DIRECTOR DUO ELAN AND RAJEEV DASSANI DISCUSS THEIR NEW MOVIE EVIL EYE
by ASJAD NAZIR
WHETHER it was the gripping story or South Asian protagonists, there are a lot of unique things about recently released Hollywood horror film Evil Eye.
The powerful Amazon Prime drama also has the unique directing team of twin brothers Elan Dassani and Rajeev Dassani, who have crafted an edge-of-the-seat film. Both have worked on high-profile projects and jointly used all that experience in the story of a mother, who is concerned her daughter may be dating the reincarnation of her own dead abusive lover.
Eastern Eye caught up with rapidly rising filmmaking stars Elan and Rajeev Dassani to find out more.
Tell us about Evil Eye? Elan:Evil Eye is a new psychological horror film from Blumhouse and features an all-South Asian cast. This is a universal story about a mother and daughter with a contentious relationship, which could cost them everything. It’s a psychological thriller and makes a broad statement about assumptions we make about loved ones, what defined them in the past, and how, ultimately, we have to be there for ones we love.

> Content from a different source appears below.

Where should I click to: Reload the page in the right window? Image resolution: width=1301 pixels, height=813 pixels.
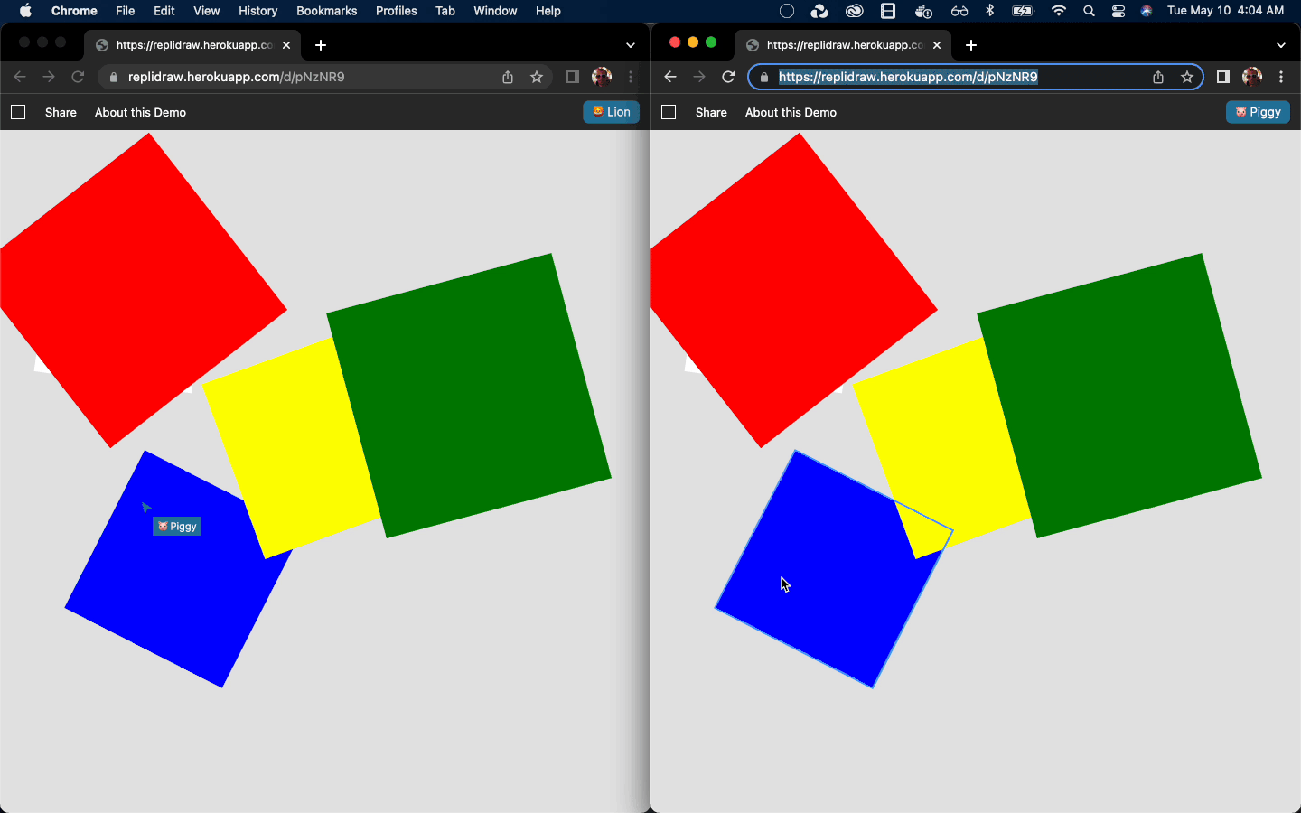pos(728,77)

What was the biggest challenge of making the movie? Rajeev: The main challenge was taking an audio play entirely on phone calls, with everything presented via sound and dialogue, and making it work as a visual and cinematic story. We did that by leaning more heavily on flashback and surrealistic sequences, to help us better understand what Usha went through when she was younger, but also to help use intense visuals to put us into her head space. That way, we could get a better sense of her mental state in a visceral way.
How does working as a team feel? Rajeev: It’s really beneficial. We always have someone to bounce ideas off, someone who will be totally honest and help improve our ideas. Our tastes are similar, but when we disagreed it helped us understand what was really important about each decision and scene.

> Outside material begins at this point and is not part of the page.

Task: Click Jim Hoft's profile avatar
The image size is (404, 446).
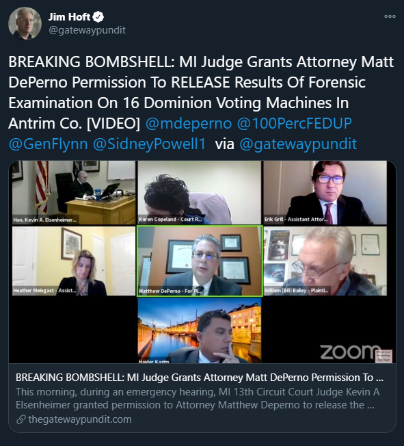Action: click(x=25, y=23)
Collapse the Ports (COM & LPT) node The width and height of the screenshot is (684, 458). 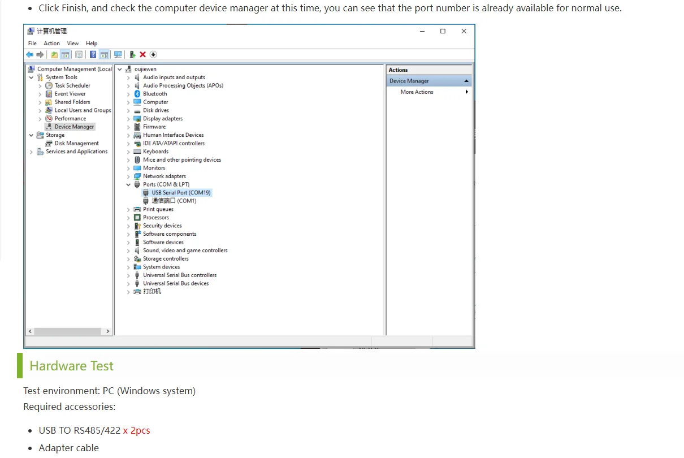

Elan: It was great in the sense that Rajeev and I trust each other implicitly and are honest with each other, which is really useful when trying to create a movie like this. In that sense, I know Rajeev always has my back. The difficulty, of course, is that sometimes we disagree and have to find a way to resolve differences even though we are equal on set. Inevitably, the differences usually come down to something specific, and we end up with an even better solution.
How do you handle creative differences? Rajeev: We would work to make sure we understood why each of us believed in something by justifying it, and that helped us fight harder for the very best way to make each choice.
How does the dynamic of two directors work? Elan: (Laughs) On set we had to choose who would say “action” first! We tried every other take, and that worked terribly. It was confusing and weird. Then we alternated scenes, and that worked well, as we could each focus on scenes we were in charge of. When talking to actors, we were always equal, throwing out suggestions, as we see a set as a place of collaboration with everyone, especially the actors. We welcome all ideas from each other, the crew, and the actors.
Who are you hoping will connect with the film? Elan: We’re hoping anybody who has ever loved someone and was fearful of their choices connects with this movie. This is really about that primal fear of being helpless and far away when someone else is in danger, which is even more powerful than fear for yourself. We also hope it connects with anyone who has experienced domestic abuse, as this film is a way to connect with the insidious psychological nature of domestic abusers of all stripes. Finally, we hope it connects with anyone traditionally underrepresented in films and TV – there are so many ways to tell their stories, and we hope to contribute to that.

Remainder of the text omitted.